___ SOURCE EXTRACT ___

For example, delay in receiving copies of electronic records can range from one day for clinical results to four days for their records!  For a family in the middle of a healthcare crisis that can be a long time, particularly when one thinks of electronic measures moving at the speed of light.  And only a single measure provides an action point for patients.  The rest describe things that are done to the patient and the patient’s data, or duties that are imposed on the healthcare provider.  The imposition, to me, is evident from the percentages placed on compliance.  They tell me, “It’s no big deal.  You only have to do this much to pass.”  They don’t say, “Hey, this is great!  You’re all going to want to do this stuff.  You’ll see how cool it is!”

Measures intended to modify provider behavior come with a long-process control and audit tail that will add overhead costs to the healthcare system.  The Center for Medicare and Medicaid Services will need to check compliance.  Providers will need to spend time and money assessing their own compliance.  Many primary care providers will leave the business, because they can’t afford the additional overhead.  Will the total costs of control overwhelm the desired benefit?  I wonder if anyone has thought to check.

___ STORED DATA ___

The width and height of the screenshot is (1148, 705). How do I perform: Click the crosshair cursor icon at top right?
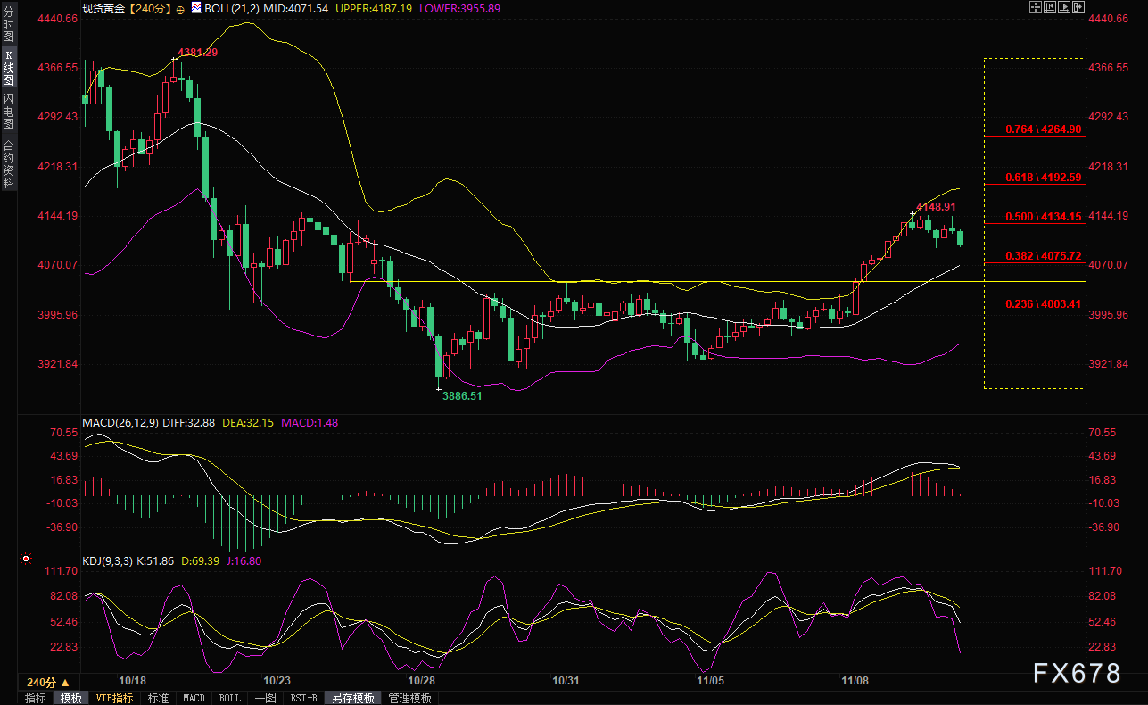(1035, 7)
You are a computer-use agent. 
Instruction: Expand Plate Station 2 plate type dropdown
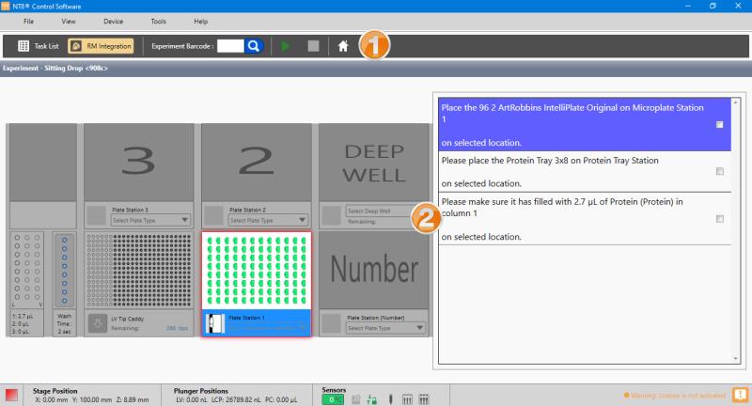[x=266, y=220]
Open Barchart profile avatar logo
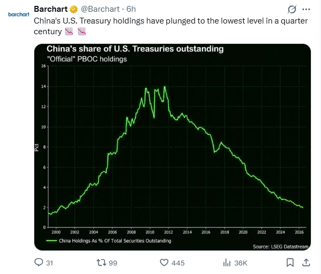The image size is (321, 274). coord(19,14)
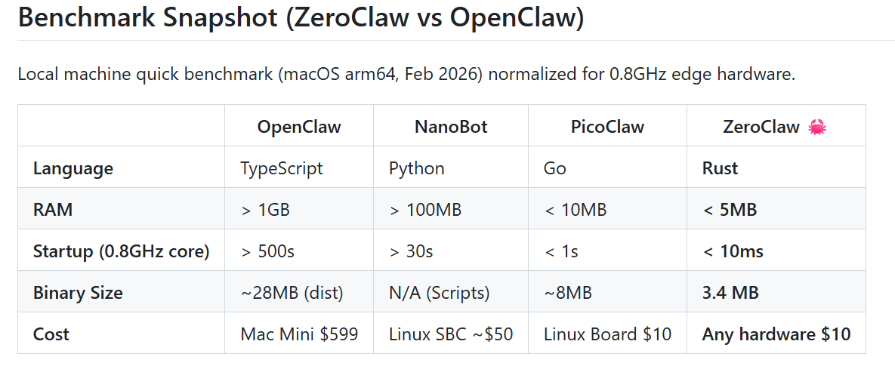This screenshot has height=369, width=895.
Task: Select the "Mac Mini $599" cost cell
Action: (298, 334)
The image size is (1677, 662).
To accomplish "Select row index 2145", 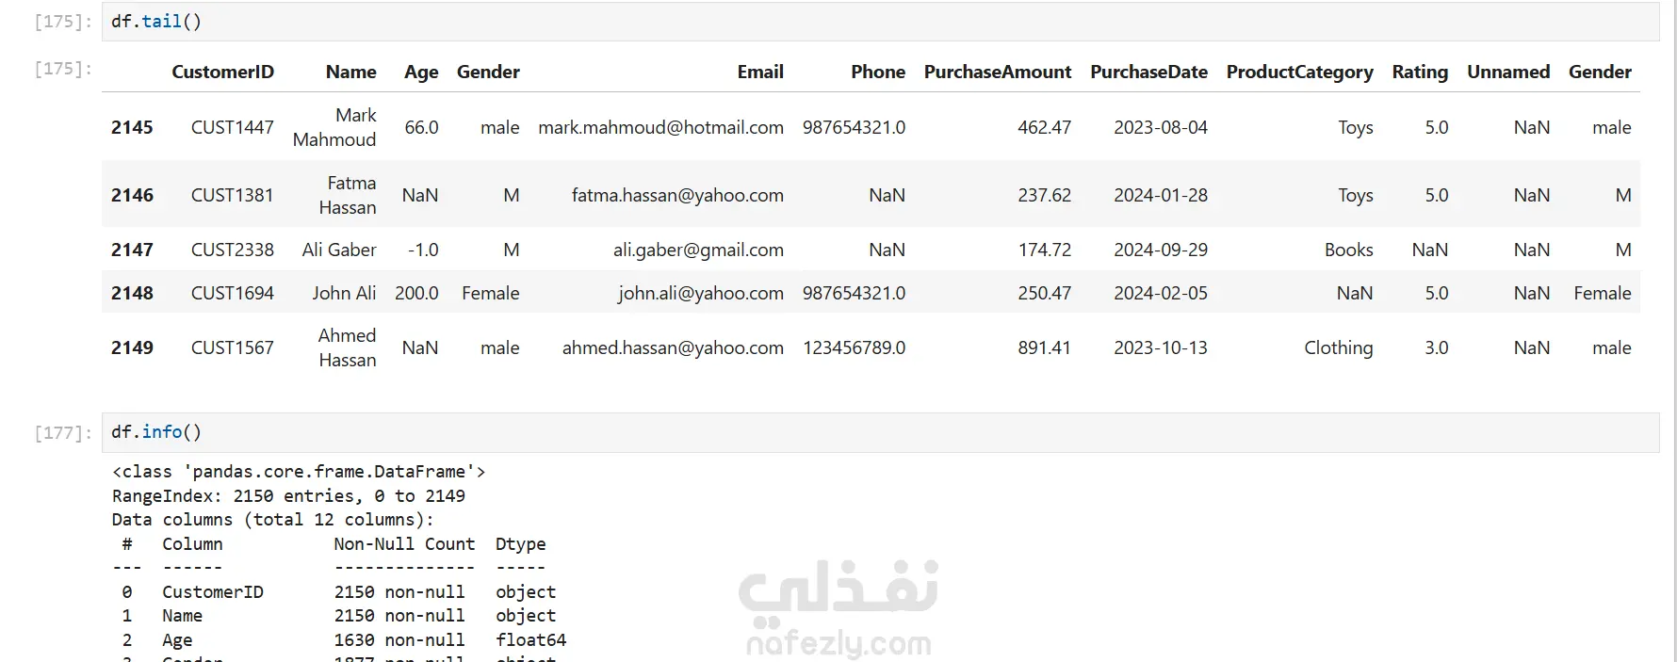I will click(132, 127).
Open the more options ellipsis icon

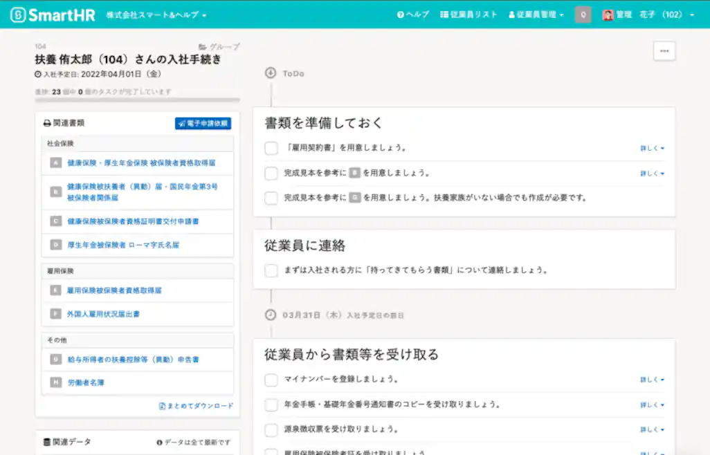click(664, 50)
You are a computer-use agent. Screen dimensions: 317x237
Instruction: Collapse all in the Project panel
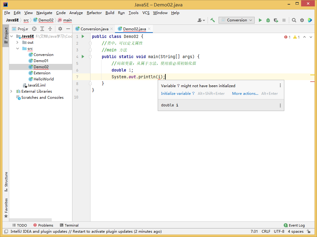point(50,29)
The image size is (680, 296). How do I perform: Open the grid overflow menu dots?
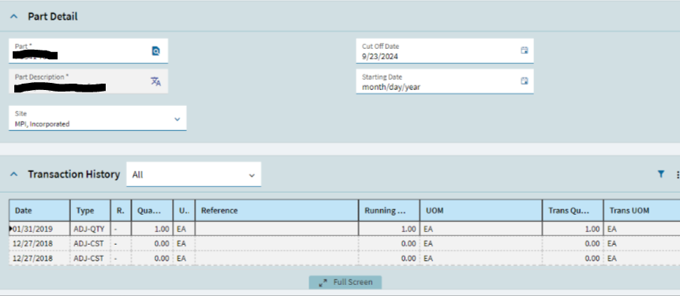pos(678,174)
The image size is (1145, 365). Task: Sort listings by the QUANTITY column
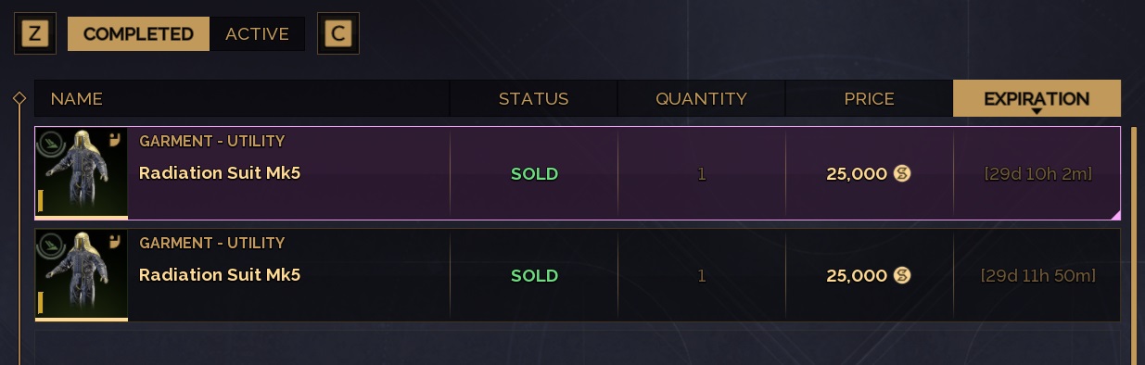pyautogui.click(x=701, y=98)
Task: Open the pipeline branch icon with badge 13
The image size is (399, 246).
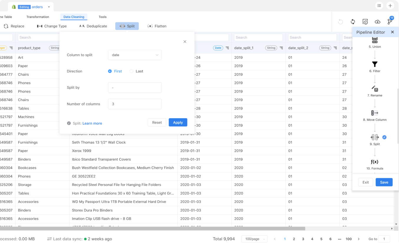Action: [x=390, y=22]
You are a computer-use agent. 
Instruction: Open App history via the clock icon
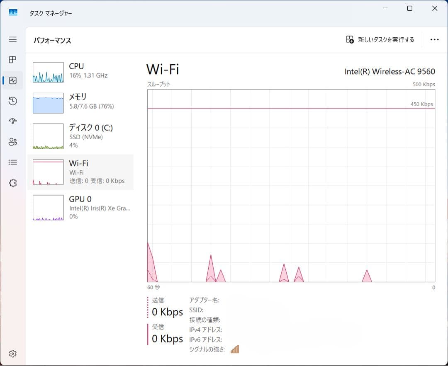[12, 101]
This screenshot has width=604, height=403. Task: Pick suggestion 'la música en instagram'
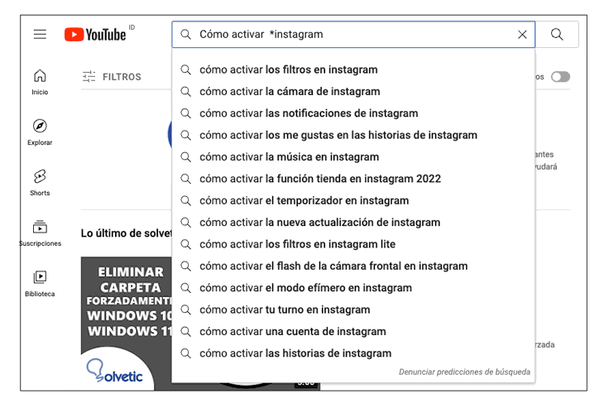click(289, 157)
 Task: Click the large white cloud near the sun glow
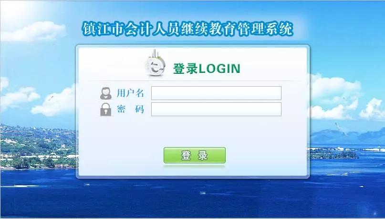(x=34, y=30)
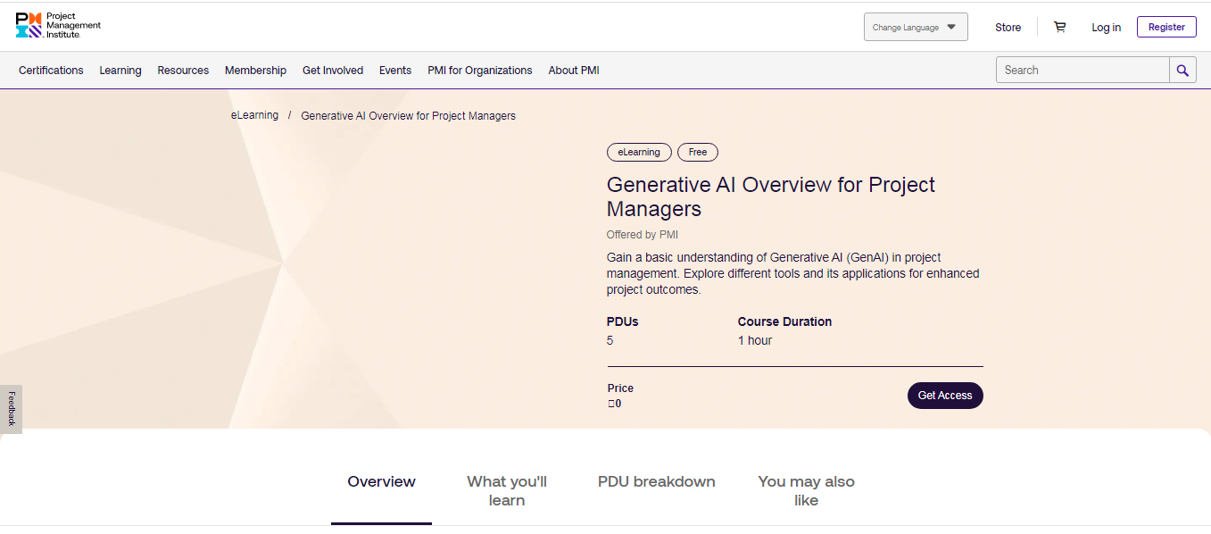
Task: Click the Store link
Action: [1008, 27]
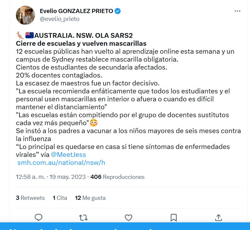Click the 406 Reproducciones view count
The image size is (250, 230).
pos(117,177)
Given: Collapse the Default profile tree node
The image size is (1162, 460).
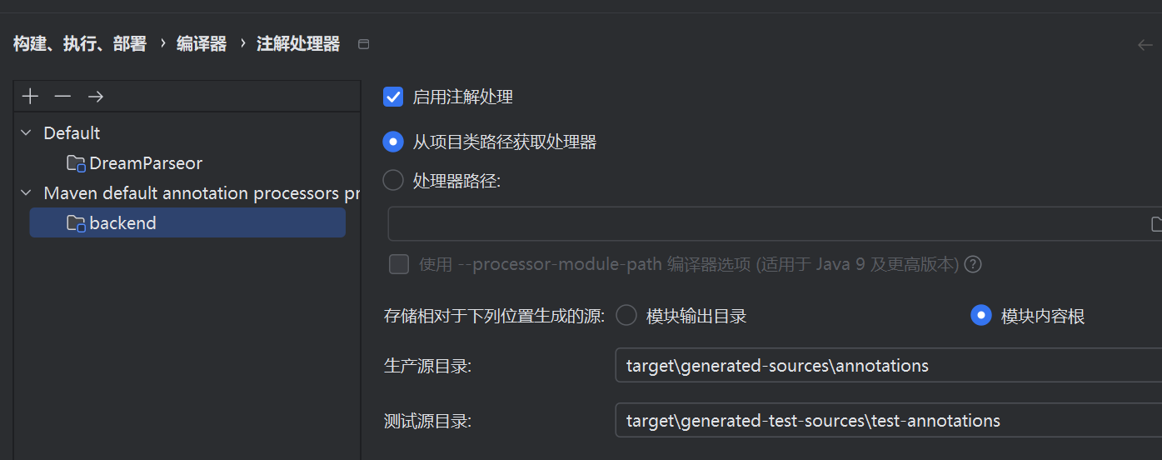Looking at the screenshot, I should click(26, 133).
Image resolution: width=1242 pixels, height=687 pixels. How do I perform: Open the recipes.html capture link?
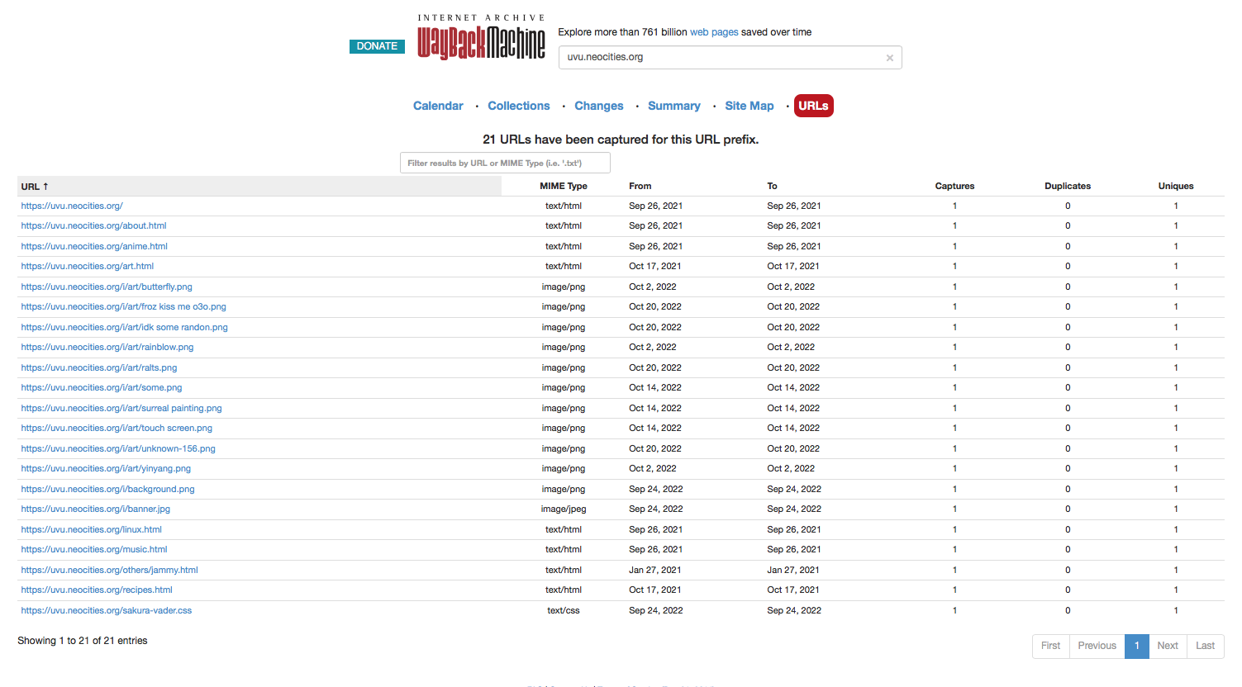97,590
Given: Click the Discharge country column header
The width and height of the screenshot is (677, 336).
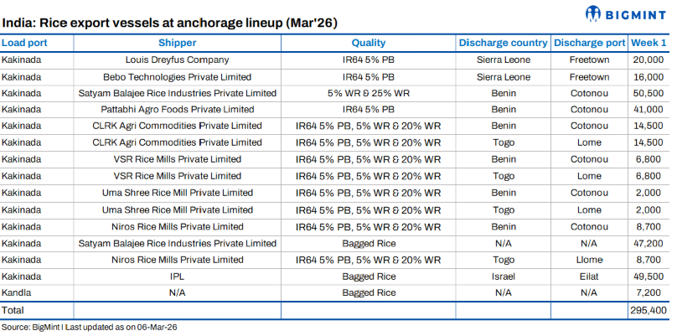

___

PROBLEM A :: Can you translate this sentence from the passage on electronic health records into Spanish: "The Center for Medicare and Medicaid Services will need to check compliance."
PROBLEM B :: In the passage on electronic health records, why will many primary care providers leave the business?
PROBLEM C :: Could you continue the passage on electronic health records and provider compliance from its final sentence?

ANSWER A :: El Centro de Servicios de Medicare y Medicaid tendrá que verificar el cumplimiento.

ANSWER B :: They can't afford the additional overhead.

ANSWER C ::
IFG Health’s meaningful use measures don’t have that overhead.  Eligible providers want to stay in business and do their jobs well.  Patients and their families want to be healthy and safe; they don’t want to be bankrupted by healthcare costs.  Providers and patients want tools that help them to make good decisions together.

Valuable healthcare IT products will reflect these desires in product requirements.  If  IT product functionality satisfies patient and provider requirements,  healthcare IT companies will measure meaningful use by counting their customers.  Patients and providers will measure meaningful use each time they use the product.  What strikes me most about Meaningful Use Stage 2 measures is the disturbing lack of quality assessments like understandability, usability and usefulness.

The IFG Health meaningful use measures provide immediacy, chain of data custody, availability, security, and understandability to patients.   These are quality measures that we believe reflect immediately perceivable value and true, meaningful use.

Why Not?

Friday, August 24th, 2012

There are those who look at things the way they are, and ask why… I dream of things that never were, and ask why not? Robert Kennedy

Through the Innov8 for Health experience, it has been difficult to communicate to people the power of healthcare decision aids for patients. This past week I made the email acquaintance of Palo Alto Medical Foundation researcher Dominick Frosch, PhD.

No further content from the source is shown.